A restored, wildlife friendly public garden leading to Dunston Staiths, has been launched today, as part of a celebration event for the cutting edge Staiths housing development, on the banks of the Tyne in Gateshead.

The garden is also being launched 26 years on from the opening of the Gateshead National Garden Festival on the same site.

The saltmarsh garden is designed to provide a peaceful haven for people, while also encouraging wildlife, in this rare and important habitat on the banks of the River Team, close to where it meets the Tyne.

It provides a direct link on to Dunston Staiths, reopened last year by Tyne and Wear Building Preservation Trust, thanks to support from the Heritage Lottery Fund.

The area covered by the saltmarsh garden and Dunston Staiths were part of the site used for the National Garden Festival in 1990. The festival came after the reclamation and decontamination of over 200 acres of former industrial land stretching from the Team Valley to Dunston.

A key aim of the festival was always to encourage new development on the land after the event closed. The vast majority of the land was sold for development in advance. But some areas were retained as parks or wildlife havens, including the land which now forms the saltmarsh garden.

The garden got its name because of the tiny area of saltmarsh that grows here and was used as the centre piece of a wildlife garden created especially for the festival.  This habitat is normally found at the coast, and only exists in land-locked Gateshead, 12 miles from the sea, because of the power of the tides on the Tyne.

The garden has now been restored by housebuilder Taylor Wimpey, which is responsible for the well-known Staiths South Bank development nearby.

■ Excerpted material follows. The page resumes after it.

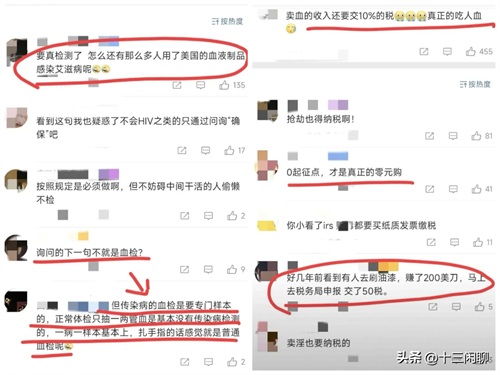Reply to the 传染病的血检 comment
500x375 pixels.
click(208, 362)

Gateshead Council and Durham Wildlife Trust are working on a community outreach project, funded by Taylor Wimpey, working with local people and schools to celebrate the area.

The saltmarsh garden project was officially launched this morning in the first event of a day of celebration in both the garden and at the Staiths South Bank, marking the end of the pioneering housing development.

Leader of Gateshead Council, Martin Gannon, said: “It’s hard now to imagine just how this place looked at the height of its industrial use. Where once waggons of coal thundered by, now birds feed and land that was once thick with contamination is now green and full of wildlife.

“The Staiths are a hugely important monument to our industrial heritage but this garden is a vital link with our natural history. It might be 26 years since the garden festival, but the same principle stands, this land has been reclaimed for the benefit of local people and in this case, wildlife too.”